A group of business leaders is working to buy a 35-acre parcel nine minutes from downtown Santa Barbara to house the homeless and mentally ill.
Property owner Richard Berti has put down $450,000 toward an effort to buy the former St. Mary’s Seminary site at 1964 Las Canoas Road. Berti wired the money on Wednesday, sending the property into a 45-day escrow. Now, Berti, Jason Jaeger, principal of Jaeger Partners, and other business and community leaders will look to raise the rest of the money to buy the site for $14.2 million.
“This is a great opportunity for the community to get together to address mental illness,” Jaeger said. “We are going to have the right people there to address homelessness in Santa Barbara.”
The site comes with a commercial kitchen, meeting rooms, a cafeteria, a gym, basketball courts, and room for between 120 and 200 beds, as well as living quarters for the people who work there.
The property was previously a seminary, student retreat destination, and religious training center. About five years ago, the owners considered transforming it into a substance abuse treatment center. Some neighbors at the time criticized the idea at a city planning commission meeting.
Berti and Jaeger are now leading a new effort. Jaeger is the new president of the Santa Barbara Leadership Team, the organization founded by the late Hal Conklin. The idea is to raise the money from city, county and state sources for the remaining amount and develop a program that helps get people off the streets and into a site with supportive services.
“They can’t be put in apartment buildings, little hotels or little houses; there’s nothing that can be done for them there,” Berti said. “There has to be programs on site to occupy their time and give them something to do.”
Berti said he knows that government doesn’t typically work fast in terms of land acquisition, so he wanted to tie the property quickly so no one would beat him to the punch. If the deal does not go through, he will get his money back.
“I am just frustrated and I thought I would try,” Berti said. “If you think about something, and do nothing, you lose. If you think about something and you do it, you win.”
Regardless of whether the community buys into the project or can raise enough money, Berti said he is making his best effort to help the homeless. He’s a prominent downtown property owner who has long complained about the homeless and the city’s failure to solve the problem downtown.
“I am just making it possible for all the city and county and state people to step up,” Berti said. “If something happens, I will be proud.”
He has support from Gordon Auchincloss, a retired chief assistant district attorney, and a volunteer.
“It’s an amazing opportunity,” Auchincloss said. “It is a dream site for a homeless shelter. For a property of that size, in terms of square footage and acreage, there’s nothing like it in the county as far as I know of. It really checks so many boxes. It is just an amazing opportunity.”
Santa Barbara Councilman Oscar Gutierrez and Councilwoman Alejandra Gutierrez were among those who toured the facility last Friday, at Berti’s invitation.

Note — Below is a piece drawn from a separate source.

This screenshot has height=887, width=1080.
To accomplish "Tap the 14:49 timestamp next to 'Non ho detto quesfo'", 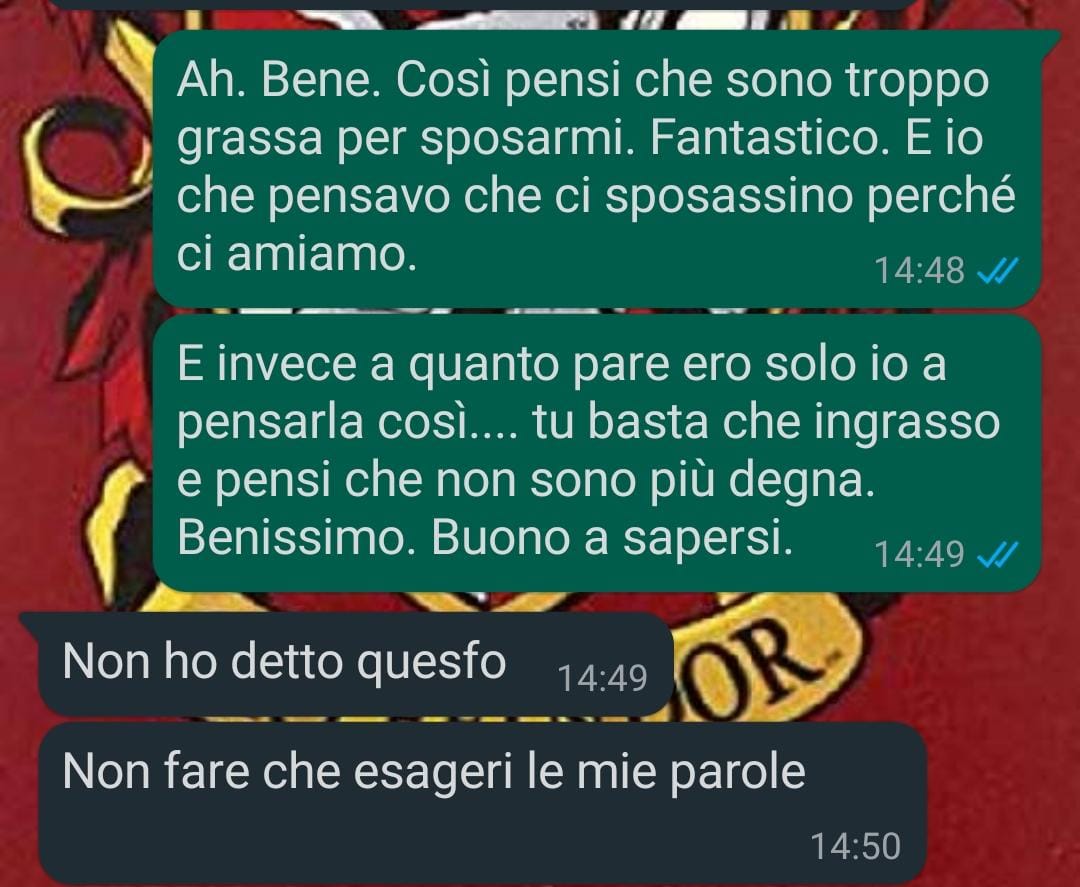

“I am super excited. I am not trying to get my hopes up,” Oscar Gutierrez said. “It is a lot of money. There are a lot of variables.”

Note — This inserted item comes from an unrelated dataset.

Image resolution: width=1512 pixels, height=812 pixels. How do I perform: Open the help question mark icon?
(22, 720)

He said the City Council, City Administrator Rebecca Bjork and Assistant City Administrator Rene Eyerly plan to tour the facility next week to look at its viability.
Oscar Gutierrez said that among the questions he has is how to get people to the site, how to secure funding and how to maintain funding to keep it going.
“I am hoping my colleagues can try to come up with a plan to make it work,” Oscar Gutierrez said.
Jaeger said that every day he walks downtown by a homeless man named Ed, who lives under a blanket, with very little clothes.
“What if we could have a wonderful place for these people to go?” Jaeger said.